This one pot baked chickpea recipe is a healthy and easy Vegetarian and Vegan Meals Idea. These chickpea recipes are perfect one pot meal for any day of the week.

Let me know in the comments if you enjoyed my vegan chickpea recipe.

▶ CHICKPEA RECIPE INGREDIENTS: (3 to 4 servings approx.)

2 cups / 1 can (540ml can) Cooked Chickpeas drained and rinsed
100g / 1 cup Carrots Julienne cut
(It's important that the carrots are thinly shredded so that they can cook in the same time as the onions)
250g / 2 heaping cup Red Onions thinly sliced
200g / 1 heaping cup RIPE Tomatoes chopped
35g / 1 Jalapeno OR Green chillies to taste chopped
2 Tablespoon Garlic finely chopped
2+1/2 Tablespoon Tomato Paste
1/2 Teaspoon Ground Cumin
1/2 Teaspoon Ground Coriander
1 Tablespoon Paprika (NOT SMOKED)
Salt to taste ( I have added total 1+1/4 Teaspoon of pink Himalayan salt)
3 Tablespoon Olive Oil

Garnish:
1/4 cup / 10g Parsley chopped
Freshly Ground Black Pepper to taste (i have added 1/4 teaspoon)
OPTIONAL Drizzle of extra virgin olive oil

✅ BAKING PAN: 10.5 X 7.5 inches (you could use a square or oval shaped pan as well)

▶ METHOD:

Thinly slice the onion and julienne cut the carrots. IT'S REALLY IMPORTANT THAT THE CARROTS ARE THINLY SHREDDED SO THAT IT CAN BAKE / COOK IN THE SAME TIME AS THE ONIONS. Chop the jalapeno or green chilis and garlic. Set it aside. Now drain 2 cups of home cooked chickpeas or 1 can of cooked chickpeas and rinse it.

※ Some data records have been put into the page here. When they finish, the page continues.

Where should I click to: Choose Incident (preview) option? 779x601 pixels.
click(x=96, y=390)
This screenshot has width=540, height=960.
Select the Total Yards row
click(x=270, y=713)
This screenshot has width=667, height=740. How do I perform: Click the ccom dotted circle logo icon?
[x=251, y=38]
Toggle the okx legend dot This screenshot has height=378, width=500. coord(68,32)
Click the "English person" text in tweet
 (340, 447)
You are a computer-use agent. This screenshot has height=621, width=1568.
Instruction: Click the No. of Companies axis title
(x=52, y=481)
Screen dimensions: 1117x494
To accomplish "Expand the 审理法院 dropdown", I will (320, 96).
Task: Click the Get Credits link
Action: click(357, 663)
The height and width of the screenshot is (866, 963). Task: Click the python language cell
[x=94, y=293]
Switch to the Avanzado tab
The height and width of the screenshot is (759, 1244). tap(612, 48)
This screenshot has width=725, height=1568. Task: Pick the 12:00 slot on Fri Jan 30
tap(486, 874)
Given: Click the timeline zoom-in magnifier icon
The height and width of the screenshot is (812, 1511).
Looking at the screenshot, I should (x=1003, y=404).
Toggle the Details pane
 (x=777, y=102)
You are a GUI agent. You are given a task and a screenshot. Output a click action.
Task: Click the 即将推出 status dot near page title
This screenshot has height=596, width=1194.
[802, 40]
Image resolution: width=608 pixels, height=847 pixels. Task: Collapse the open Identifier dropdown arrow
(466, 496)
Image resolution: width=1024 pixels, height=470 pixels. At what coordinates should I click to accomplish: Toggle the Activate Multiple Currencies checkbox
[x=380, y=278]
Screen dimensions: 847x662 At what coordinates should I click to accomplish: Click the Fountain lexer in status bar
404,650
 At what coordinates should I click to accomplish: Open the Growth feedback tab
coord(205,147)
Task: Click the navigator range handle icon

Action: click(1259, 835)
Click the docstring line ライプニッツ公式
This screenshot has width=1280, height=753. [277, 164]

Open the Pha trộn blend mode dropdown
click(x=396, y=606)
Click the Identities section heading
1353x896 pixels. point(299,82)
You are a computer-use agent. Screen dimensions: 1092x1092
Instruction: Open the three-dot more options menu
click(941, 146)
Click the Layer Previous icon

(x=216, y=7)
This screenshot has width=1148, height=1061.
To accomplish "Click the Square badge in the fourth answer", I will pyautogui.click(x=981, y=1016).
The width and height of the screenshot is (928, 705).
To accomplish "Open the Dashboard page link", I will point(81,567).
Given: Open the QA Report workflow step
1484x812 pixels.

PREHEAT THE OVEN TO 400 F.

To a 10.5 X 7.5 inches baking pan add the cooked chickpeas, shredded carrots, onions, tomatoes, jalapeno, garlic, tomato paste, spices (ground cumin, coriander, paprika) and salt. Mix thoroughly with clean hands, so that each of the vegetables and chickpeas are coated with the spices and tomato paste.

Wet a rectangular piece of parchment paper so that it becomes more pliable and easier to cover the pan. Squeeze to remove any excess water. Cover the pan with the wet parchment paper as shown in the video.

Then Bake in a preheated oven at 400F for about 35 minutes or until the carrots and onions are soft and cooked. Remove from the oven and then remove the parchment paper. Bake uncovered for about another 8 to 10 minutes to get rid of any excess water. It took me 10 minutes in my oven.

✅ EVERY OVEN IS DIFFERENT SO ADJUST THE BAKING TIME ACCORDING TO YOUR OVEN.

Remove the pan from the oven and place it on a wire rack. Allow it to slightly cool down. This is a very versatile dish. You can serve it with couscous or rice. Make a greek pita pocket sandwich or serve it along with whole wheat roti or pita.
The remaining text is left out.